MapReduce vs Parallel DBMS
Buy custom MapReduce vs Parallel DBMS essay
In the article “MapReduce and Parallel DBMSs: Friends or Foes?” written by Michael Stonebraker, Daniel J. Abadi, David J. Dewitt, Sam Madden, Erik Paulson, Andrew Pavlo, and Alexandr Rasin it is argued that cloud computing tasks should be performed by complex systems in which a MapReduce (MR) system should be used upstream with respect to a parallel relational database management system (DBMS), and interfaces between these two systems are to be developed.
Cloud computing is a new technology that assumes the use of a large number of processors working in parallel to perform calculations (Stonebraker et al., 2010). These processors are situated in interconnected commodity computers that are viewed as a cluster. Each such computer is called a node of the cluster (Stronberg, 1986). Among the tools for cluster programming there are MR and parallel DBMS. There is the opinion that extreme scalability of MR gives it huge competitive advantage over a parallel DBMS. Moreover, Facebook enterprise has solely used the MR technology to implement its warehouse. Nevertheless, parallel DBMSs completely satisfy current customers’ needs in scalability. Although any program that contains parallel processing can be written “as either a set of database quires or a set of MR jobs”, there are classes of tasks that are considered to be more suitable to a MR model than to a parallel DBMS.
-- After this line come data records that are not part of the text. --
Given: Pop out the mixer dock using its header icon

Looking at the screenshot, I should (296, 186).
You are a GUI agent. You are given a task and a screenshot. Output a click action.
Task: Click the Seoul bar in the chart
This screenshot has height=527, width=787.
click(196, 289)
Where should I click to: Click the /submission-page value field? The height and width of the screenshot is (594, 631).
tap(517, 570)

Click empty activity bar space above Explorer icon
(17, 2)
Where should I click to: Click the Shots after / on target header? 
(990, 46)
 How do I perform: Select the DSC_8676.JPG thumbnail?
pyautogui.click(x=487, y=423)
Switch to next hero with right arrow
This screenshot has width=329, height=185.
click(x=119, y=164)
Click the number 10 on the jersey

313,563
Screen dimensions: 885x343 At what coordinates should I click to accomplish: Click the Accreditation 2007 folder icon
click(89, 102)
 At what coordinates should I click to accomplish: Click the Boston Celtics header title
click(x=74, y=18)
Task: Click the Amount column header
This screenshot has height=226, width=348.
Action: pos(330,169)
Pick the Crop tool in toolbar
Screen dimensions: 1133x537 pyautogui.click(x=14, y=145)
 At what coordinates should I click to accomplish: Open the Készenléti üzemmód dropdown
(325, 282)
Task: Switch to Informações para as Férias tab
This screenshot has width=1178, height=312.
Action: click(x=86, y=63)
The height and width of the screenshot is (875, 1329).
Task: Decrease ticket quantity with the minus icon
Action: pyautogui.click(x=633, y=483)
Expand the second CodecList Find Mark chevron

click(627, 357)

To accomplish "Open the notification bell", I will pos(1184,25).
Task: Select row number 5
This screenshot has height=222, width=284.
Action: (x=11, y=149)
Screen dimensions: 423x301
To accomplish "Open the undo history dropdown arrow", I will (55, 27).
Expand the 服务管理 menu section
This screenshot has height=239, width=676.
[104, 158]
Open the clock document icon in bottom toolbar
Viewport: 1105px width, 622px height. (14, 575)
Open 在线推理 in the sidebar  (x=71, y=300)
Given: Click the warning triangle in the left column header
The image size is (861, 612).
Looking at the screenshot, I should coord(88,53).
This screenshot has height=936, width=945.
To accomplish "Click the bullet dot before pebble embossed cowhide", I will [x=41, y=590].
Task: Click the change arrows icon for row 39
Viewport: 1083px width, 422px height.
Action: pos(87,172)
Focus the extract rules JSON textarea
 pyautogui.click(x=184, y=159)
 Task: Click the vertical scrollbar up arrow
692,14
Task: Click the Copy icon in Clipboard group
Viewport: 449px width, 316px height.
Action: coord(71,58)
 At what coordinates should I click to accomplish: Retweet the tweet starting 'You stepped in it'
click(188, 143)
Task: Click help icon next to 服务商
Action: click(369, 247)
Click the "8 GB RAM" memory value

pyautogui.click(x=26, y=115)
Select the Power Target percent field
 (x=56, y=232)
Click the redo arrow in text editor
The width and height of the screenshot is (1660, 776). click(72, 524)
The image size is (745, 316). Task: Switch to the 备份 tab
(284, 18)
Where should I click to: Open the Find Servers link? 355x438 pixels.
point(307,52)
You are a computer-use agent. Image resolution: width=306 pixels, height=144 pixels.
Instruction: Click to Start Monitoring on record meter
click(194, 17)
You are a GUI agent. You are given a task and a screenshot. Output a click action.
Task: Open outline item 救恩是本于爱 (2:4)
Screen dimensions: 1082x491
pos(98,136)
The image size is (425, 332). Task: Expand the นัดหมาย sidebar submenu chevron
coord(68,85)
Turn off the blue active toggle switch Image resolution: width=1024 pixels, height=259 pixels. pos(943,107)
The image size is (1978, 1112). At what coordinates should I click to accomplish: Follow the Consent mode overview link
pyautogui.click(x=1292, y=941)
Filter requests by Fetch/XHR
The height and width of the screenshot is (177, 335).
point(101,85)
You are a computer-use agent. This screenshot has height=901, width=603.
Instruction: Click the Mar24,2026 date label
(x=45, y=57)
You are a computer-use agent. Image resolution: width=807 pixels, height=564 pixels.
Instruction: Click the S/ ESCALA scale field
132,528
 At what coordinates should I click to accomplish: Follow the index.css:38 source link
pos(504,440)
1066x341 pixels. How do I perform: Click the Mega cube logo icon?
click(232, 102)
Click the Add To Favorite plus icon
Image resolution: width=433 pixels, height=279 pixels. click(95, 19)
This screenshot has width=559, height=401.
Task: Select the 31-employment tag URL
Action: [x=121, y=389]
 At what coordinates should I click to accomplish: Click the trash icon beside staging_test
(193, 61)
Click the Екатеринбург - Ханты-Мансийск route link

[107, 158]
Typically, a MR system is supposed to transform “raw data into useful information that is consumed by another storage system”. Therefore, a MR system is like an extract-transform-load (ETL) system. As practice shows, for a modern DBMS other products perform ETL. At the same time, no ETL system is used “to do DBMS services”. Analytical problems encountered in data mining assume “multiple passes over the data”. Therefore, they cannot be programmed by means of “single SQL aggregate queries”. Instead, to find numerical solutions “a complex data flow program” is to be developed. Therefore, MR model should be used in this case. Since MR systems do not require a specification of a scheme for their data, they can work with data that have a varying number of attributes. In relational DBMS model such data can be described by means of tables “with many attributes”. If a specific record does not require some attributes, they can be assigned NULL values. Relational DBMSs that use this technique are called row-based DBMSs (Stonebraker et al., 2010). In its turn, a column-based DBMS reads only necessary attributes performing a query (Abadi, 2007). Authors believe that analytical queries on such data should be performed by the last mentioned system. In case there is a need to perform ETL on them a MR system should be used. Start up time of a MR system is significantly smaller than that of a DBMS. It can be accounted for by the fact that it is much easier to install a MR system than a DBMS (Pavlo et al., 2009). Besides, MR systems work with raw data by default, while DBMSs need to transform them to required formats. Therefore, MR systems are more suitable for quick approximate analyses on transient data than DBMSs. Finally, most MR systems are available for free, while parallel DBMSs are expensive. Hence, the systems of the first type better fit to “users with limited budgets” than those of the second type (Stonebraker et al., 2010). A comparison of real life performances of MR systems and DBMSs can verify these arguments.
Pavlo et al. (2009) conducted a study, where open source project Hadoop was chosen as a typical representative of MR systems. All parallel DBMSs of acceptable quality were commercial. Vertica and DBMS-X were chosen as typical representatives of parallel relational column-store and row-based databases respectively for this study. Performances were compared on three “tasks of increasing complexity”. In two of them Hadoop was expected to perform better than chosen databases. Nevertheless, results of the study indicate that after data loading, Vertica and DBMS-X solve all these tasks much faster than Hadoop does. At the same time, data loading in these databases is much more time consuming than in Hadoop. It should be mentioned that Google version of the MR system can be faster than Hadoop, but it is not available for this study. Poor Hadoop performance in the discussed study can be explained by its inefficient architecture.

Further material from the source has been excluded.